Bill Morrison’s Light Is Calling (2004) opens the prestigious 2013 Orphans Midwest Film Symposium at Indiana University, setting an avant-garde tone for the event.
Morrison’s credentials as a experimental filmmaker are considerable, having received widespread critical recognition for the feature Decasia (2002). Morrison’s collages are composed and juxtaposed to music, often by his frequent collaborator composer, Michael Gordon. This technique, combined with Morrison’s obsessive use of decaying silent film and newsreel footage, makes him one of the most startling, original homegrown artists since New Englander Charles “take your dissonance like a man” Ives. Comparing this twenty first century filmmaker to an early twentieth century composer is not as fanciful as might be first imagined, since inherent musicality abides in both, as does a shared aesthetic of deconstructionist Americana.

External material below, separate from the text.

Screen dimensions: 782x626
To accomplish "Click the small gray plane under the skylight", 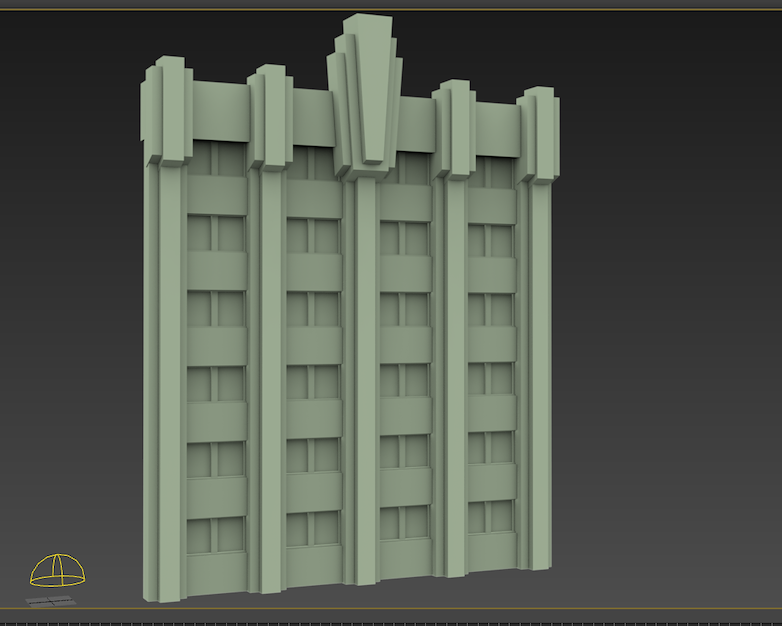I will pos(50,600).
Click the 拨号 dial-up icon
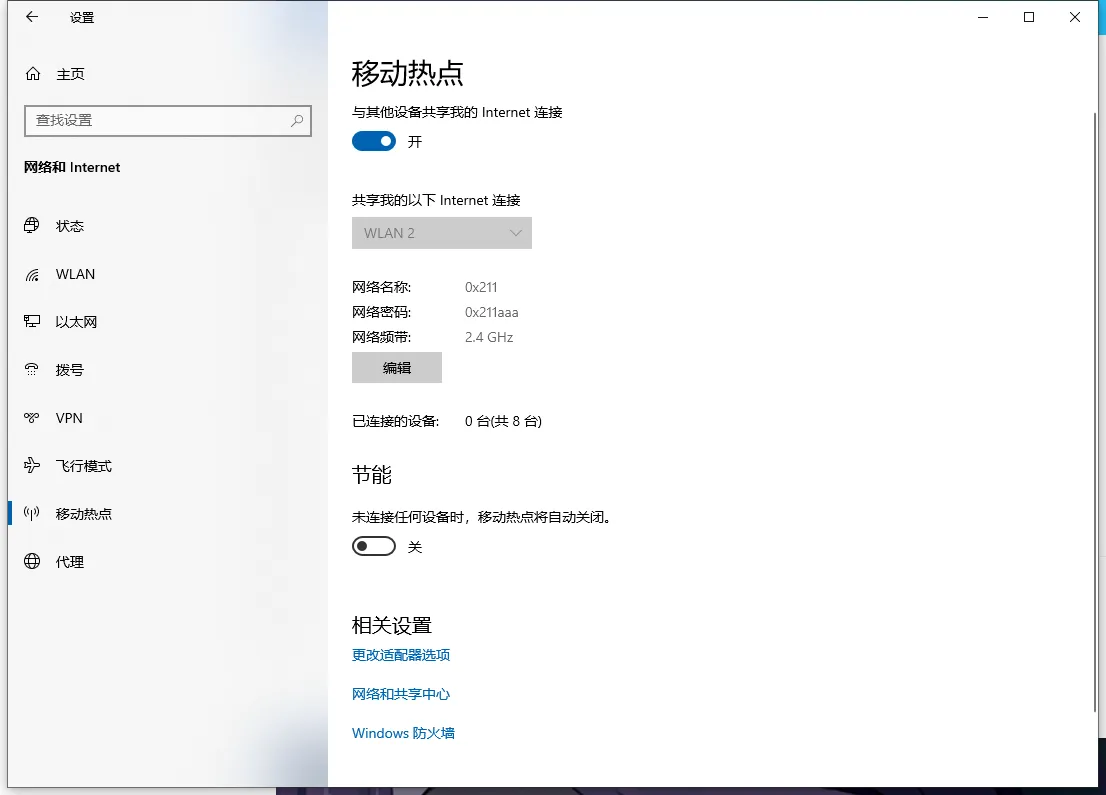 33,370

Light Is Calling will be shown Thursday night at 830 pm. It is part of an evening of film and music, which will include Just Ancient Loops (2012) and the world premiere of Morrison’s All Vows (2013). Israeli American cellist and Bang On A Can founding member Maya Beiser will supply live musical accompaniment. (Beiser’s reputation for collaborating with composers such as Louis Andriessen, Steve Reich, and Brian Eno may prove to be refreshing in a city whose symphony rarely defines progressive art-music beyond the nineteenth century).

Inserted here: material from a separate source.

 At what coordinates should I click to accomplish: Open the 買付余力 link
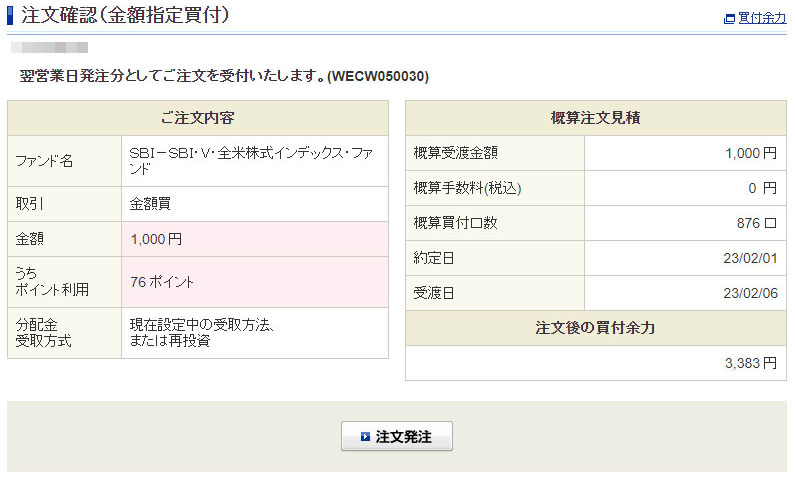[x=762, y=18]
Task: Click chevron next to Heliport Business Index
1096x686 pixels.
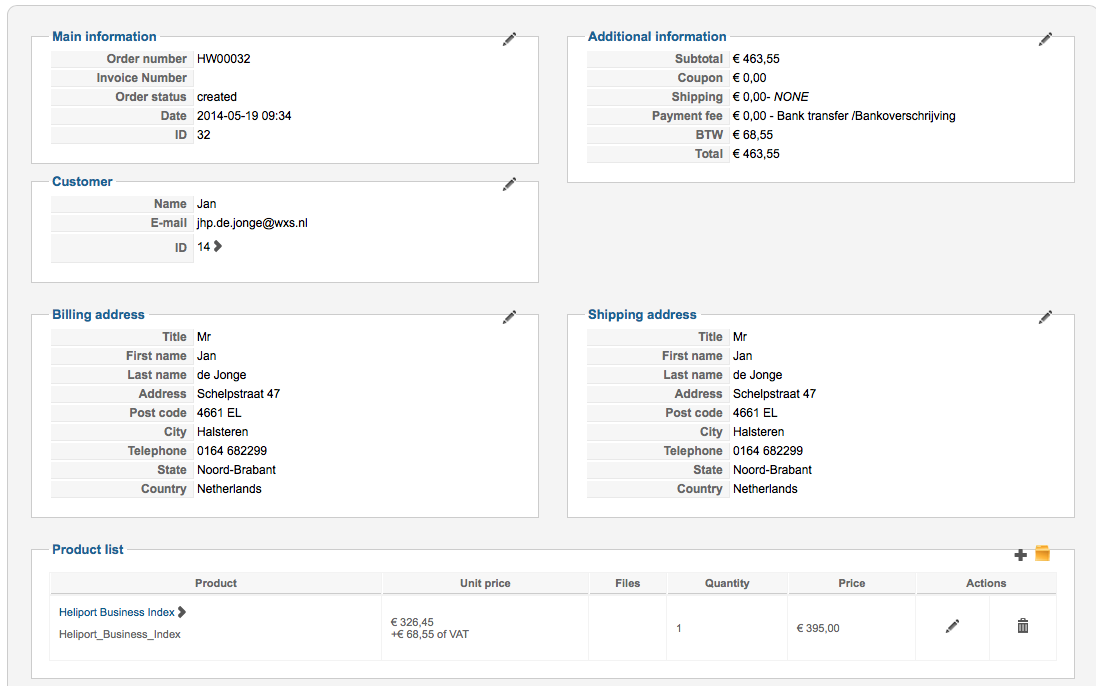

Light is Calling, like many of Morrison’s films, follows an existential arc witnessed through layer after layer of resplendently cruel textures produced by severely decomposing nitrate film stock. Here, Morrison uses footage from The Bells (1926), focusing on stars Lola Todd and Edward Phillips. Slithering through the visceral sepia gangrene is the haunting fragility of love, life and, ultimately, meaning. Once fully fleshed, figures become as fragmented and as meaningful as the simple images of riders we find in a late Gauguin canvas. Through the cinematic milieu, accompanied by Gordon’s shimmering, haunted music, Morrison demands more than the lack of attention one might succumb to while whisking through an art gallery; he takes us deeper than the surface paint, to the very texture of the burlap canvas.

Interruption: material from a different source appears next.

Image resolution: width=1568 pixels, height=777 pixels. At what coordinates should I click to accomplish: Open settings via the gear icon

Just Ancient Loops breaks down into three sequences: Genesis, Chorale, and Ascension. It is a collaborative work between composer Michael Harrison, soloist Beiser, and Morrison. Nineteenth century symphonist Anton Bruckner described Harrison’s work as “boundlessly expansive.” The Harrison/Beiser opus, “Time Loops,” constructs a homogenous, Brucknerian cathedral. The artists’ refreshing consistency of purpose embraces the transient station of a paradisaical hour. From a solar eclipse to consummating cells, and the expulsion from paradise, the three artists dance with their putrefied avatars: hand tinted witnesses to the resurrection and ascension.